◆ **Estratto del documento**
**********

Islam: la donna “ritrovata”

Tratto da: Adista Documenti n° 30 del 30/08/2019

Sta aumentando il numero delle giovani donne musulmane cresciute in questo nostro Paese che, a differenza delle loro madri, sono italiane a tutti gli effetti, parlano con gli accenti delle regioni in cui vivono e hanno quindi la possibilità di comunicare ed essere attive nella società. Molte sono credenti e praticanti, portano il velo e sono attive nel volontariato, nell’associazionismo, hanno titoli di studio universitari e svolgono diverse professioni. E rivendicano tutte il diritto di non essere discriminate per il loro essere musulmane. Alcune dichiarano di non aver mai subito alcun tipo di discriminazione, altre invece hanno storie di vera e propria islamofobia da raccontare.

**********

◆ **Dati forniti**
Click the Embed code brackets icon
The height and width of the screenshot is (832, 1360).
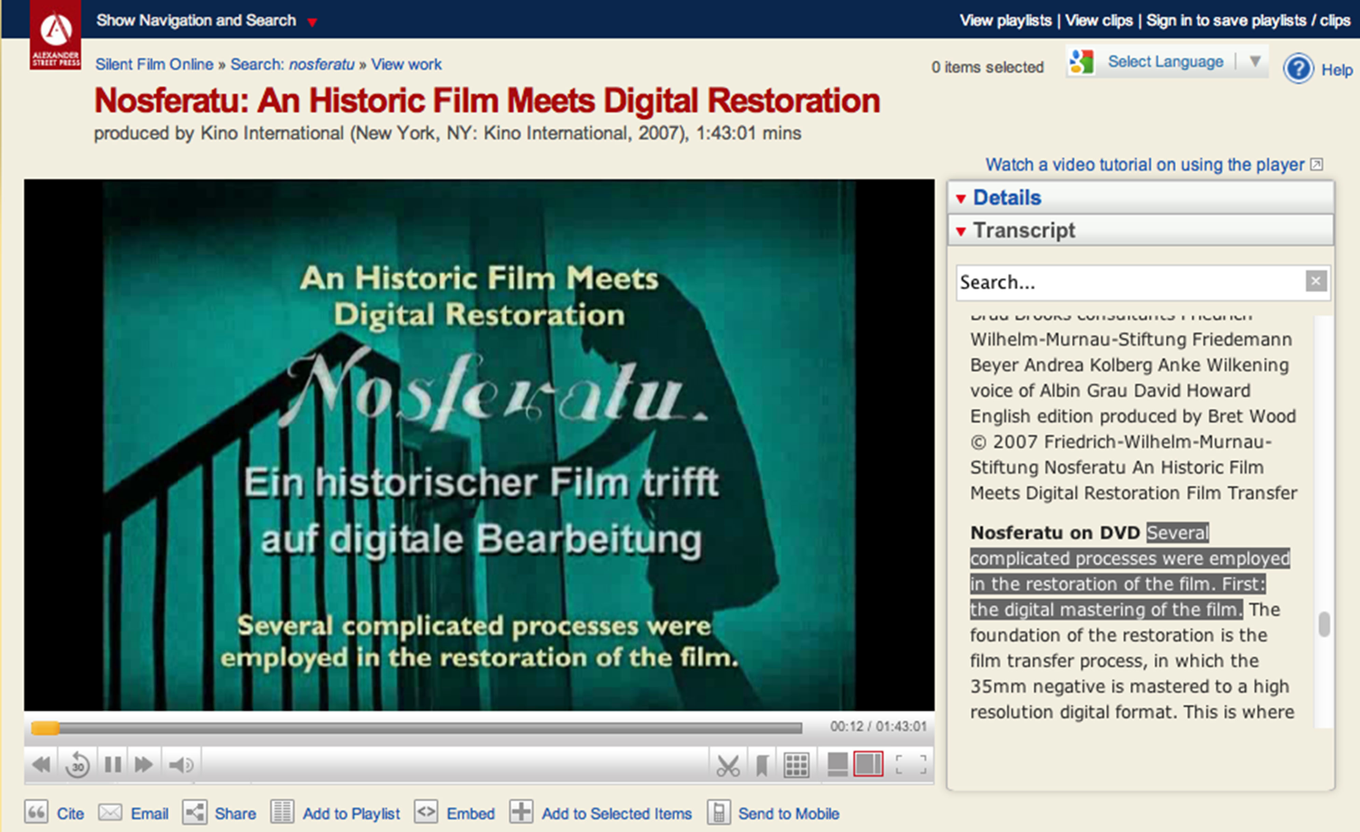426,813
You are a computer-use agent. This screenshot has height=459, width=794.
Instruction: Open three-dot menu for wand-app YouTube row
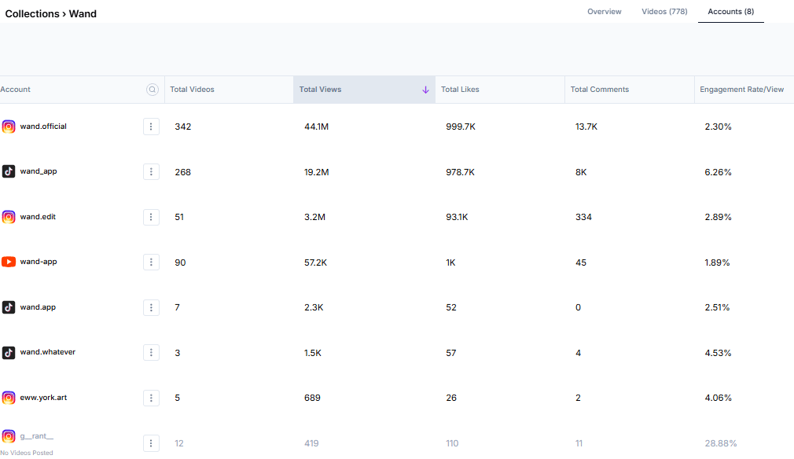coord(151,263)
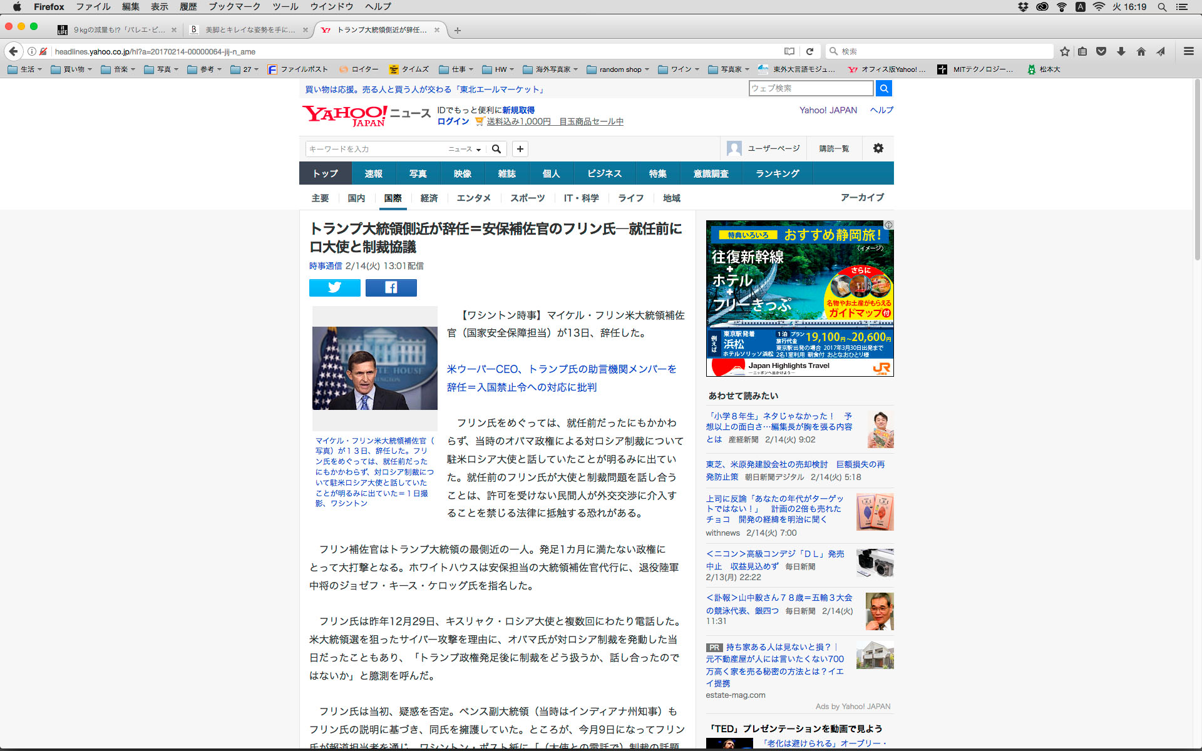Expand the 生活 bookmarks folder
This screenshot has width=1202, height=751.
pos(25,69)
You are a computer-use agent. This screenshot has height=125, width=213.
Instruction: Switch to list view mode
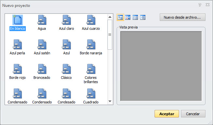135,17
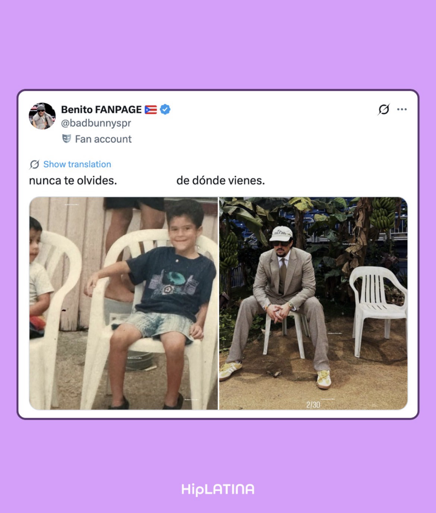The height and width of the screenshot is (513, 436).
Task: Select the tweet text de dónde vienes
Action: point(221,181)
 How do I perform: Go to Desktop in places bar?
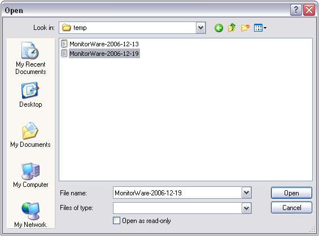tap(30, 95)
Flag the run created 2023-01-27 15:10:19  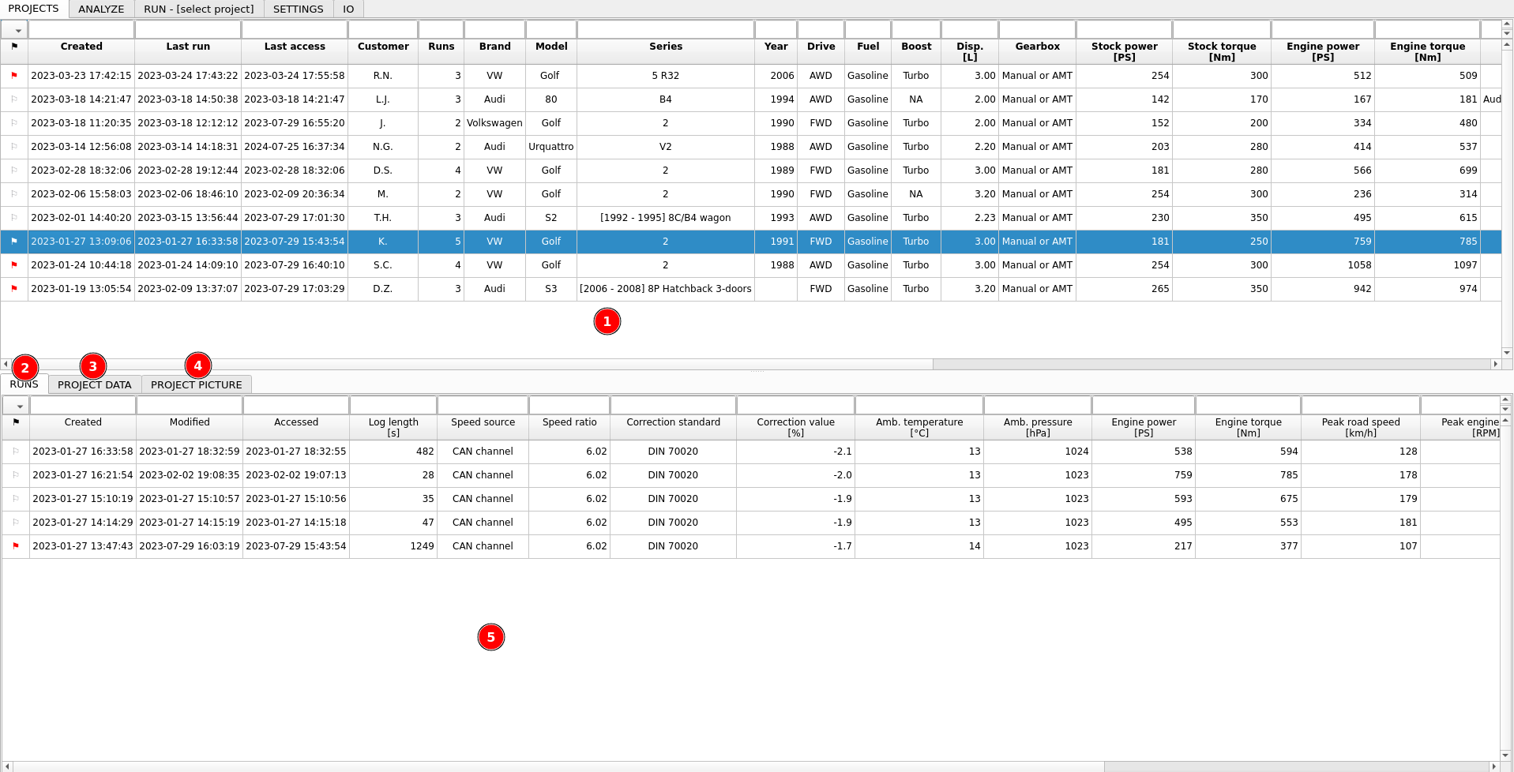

**********

◆ **Compito da svolgere**
Prosegui il testo sulle giovani donne musulmane cresciute in Italia, riprendendo subito dopo la sua ultima frase.

◆ **Risposta al problema**
Già la “prima generazione” di donne musulmane residenti in Italia aveva fondato quindici anni fa l’Associazione donne musulmane d’Italia (ADMI), che nel tempo ha organizzato incontri pubblici e dibattiti su questioni che riguardano i loro diritti, la loro integrazione e interazione con la società italiana. L’ADMI è tra i fondatori dello European Forum Of Muslim Woman, nato a Bruxelles nel 2006 per fare rete tra le associazioni di donne musulmane europee e promuovere i loro diritti.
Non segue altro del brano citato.